Brossan - You have eaten enough and you are totally full up!
Fettle - Mend/repair, or condition/health of something/someone.
Chuntering - Muttering or grumbling.
Drinking tea is a very important part of life in Lancashire.  Occasionally we go for the full on fancy afternoon tea with little sandwiches with the crusts cut off but more often it's all about baggin.  Baggin in usually eaten in the afternoon just before milking time (my family are dairy farmers in case you didn't guess).  You take off your wellington boots pour a cup of tea and eat some cake.  It's like a little shot of energy to get you through the rest of the jobs on the farm.  When 3 pm rolls around I still get an urge to put the kettle on and reach for the cake tin even through I live in Canada now and I have no cows to milk!

Afternoon tea was introduced in England by Anna, the seventh Duchess of Bedford, in the year 1840. The Duchess would become hungry around four o'clock in the afternoon. The evening meal in her household was served fashionably late at eight o'clock, thus leaving a long period of time between lunch and dinner.

This divine, sticky, fruity loaf is the best of all worlds.  It's easy, fast, delicious and only gets better as it sits ready for the next slice to be cut from it, buttered and devoured.  Don't be alarmed that one of the ingredients is All-Bran.  Trust me, it is like magic!
This is my Mum's recipe and although us Brits work in either oz's of g's normally this recipe is in cups and therefore I give it to you as it was given to me;

Print Friendly and PDF LANCASHIRE TEA LOAF

WHAT YOU NEED
  • 1 cup All- Bran Cereal
  • 1 cup sugar
  • 1 cup fruit (this can be any fruit you like- raisins, currant, apricots, dates, prunes, figs etc) Just add any combo you like)
  • 1/2 cup seeds- this is optional and not in my Mum's original recipe (sorry Mum) but I love the texture it adds.  I use a combo of pumpkin, sunflower and flax.
  • 1 cup of hot, strong tea (I use 3 tea bags and soak them for 5 minutes)
  • 1 cup flour
  • 1 tsp. baking powder
  • Pinch salt

WHAT YOU DO
  1. In a large bowl mix the All-Bran, sugar, fruit and seeds.  Pour over the hot tea (strain out the tea bags) and mix together.  Leave this mix for 5 minutes.  
  2. Mix in the flour, baking powder and salt and pour into a greased and lined loaf pan.  
  3. Place in a 320 F/160 C oven and bake for about 45 mins to 1 hour.  It should be golden and slightly away from the edges of the loaf tin.  Allow to cool a little and then remove from the tin and cool completely on a rack.  Wrap it in tin foil and if you can leave it for at least a couple of days before you start eating it to get the full sticky greatness of the loaf.  
  4. Slice thickly and butter generously.  

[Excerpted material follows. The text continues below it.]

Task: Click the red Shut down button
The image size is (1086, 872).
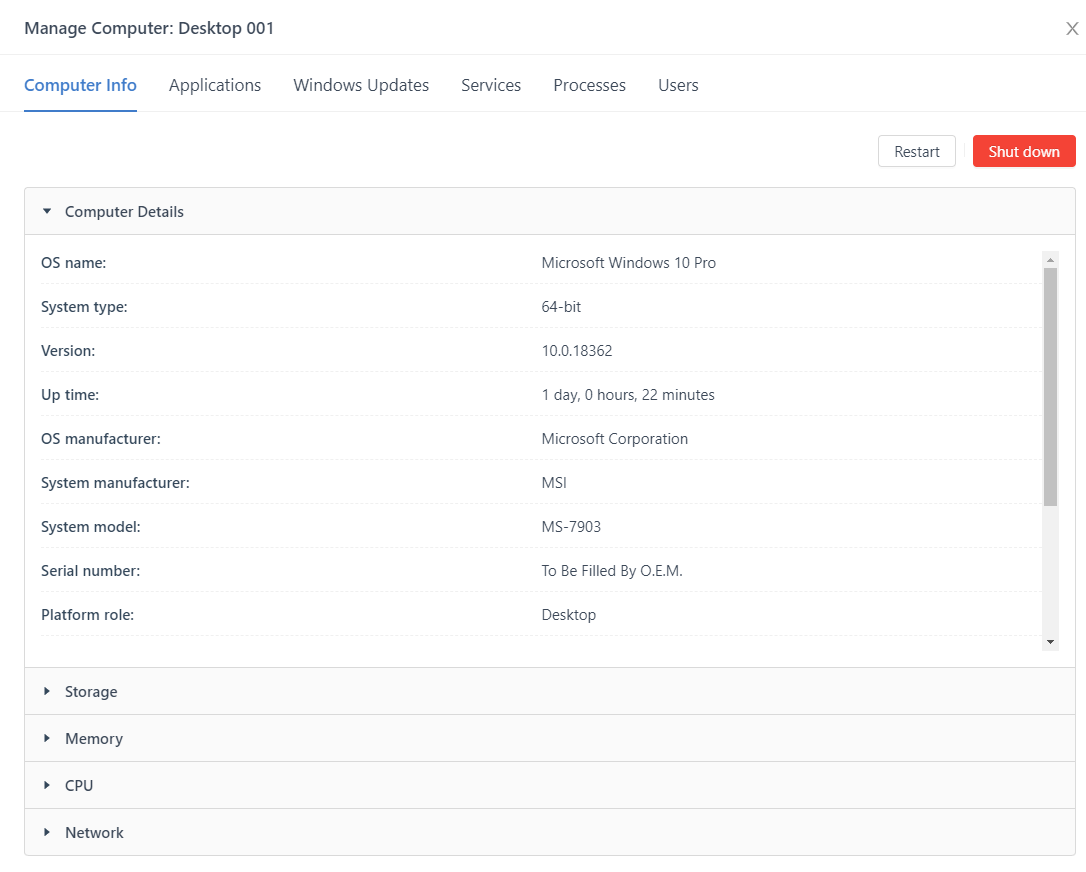Action: (1023, 152)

One of the great things about us Brits is most of us are terribly superstitious and when it comes to our beloved tea you just cant be too careful;

SHALL I BE MOTHER?
You may or may not have heard of this phrase when pouring tea from a pot. It comes from the English superstition that if two women are drinking tea together and one of the women wanted to have a baby, they’d do the pouring and therefore become a mother within a year.
Also, it was said that no two women should pour from the same pot or an argument would occur!

LET IT BUBBLE
In some parts of Britain, it is believed that if there are bubbles floating in your tea after it is poured from a pot, it is an indication that there is some money coming your way.

The more bubbles there are, the more riches! In other regions, it was believed that if bubbles stick to the side of the cup, then romance is in the air, with each bubble representing a kiss.

ITS ALL IN THE POT
There are many English superstitions regarding teapots. For example, when brewing a pot of tea, if the lid of the teapot is left off, then an ominous stranger will call at the house, and if you forget to put the tea into the pot before the boiling water, it was seen as a very bad omen indeed!

It was said that if you made the tea too weak, then you’d fall out with a close friend. On the other hand, if the tea was too strong, you’d make a new one.

Some believe that if you make your tea in a teapot you should always put the milk in your cup first or you could ruin your love life


Disclaimer: I cannot confirm or deny that "Lancashire" has its own language.  I will not be held responsible if you forget to put the milk in your cup before your tea and you ruin your love life.  I warned you!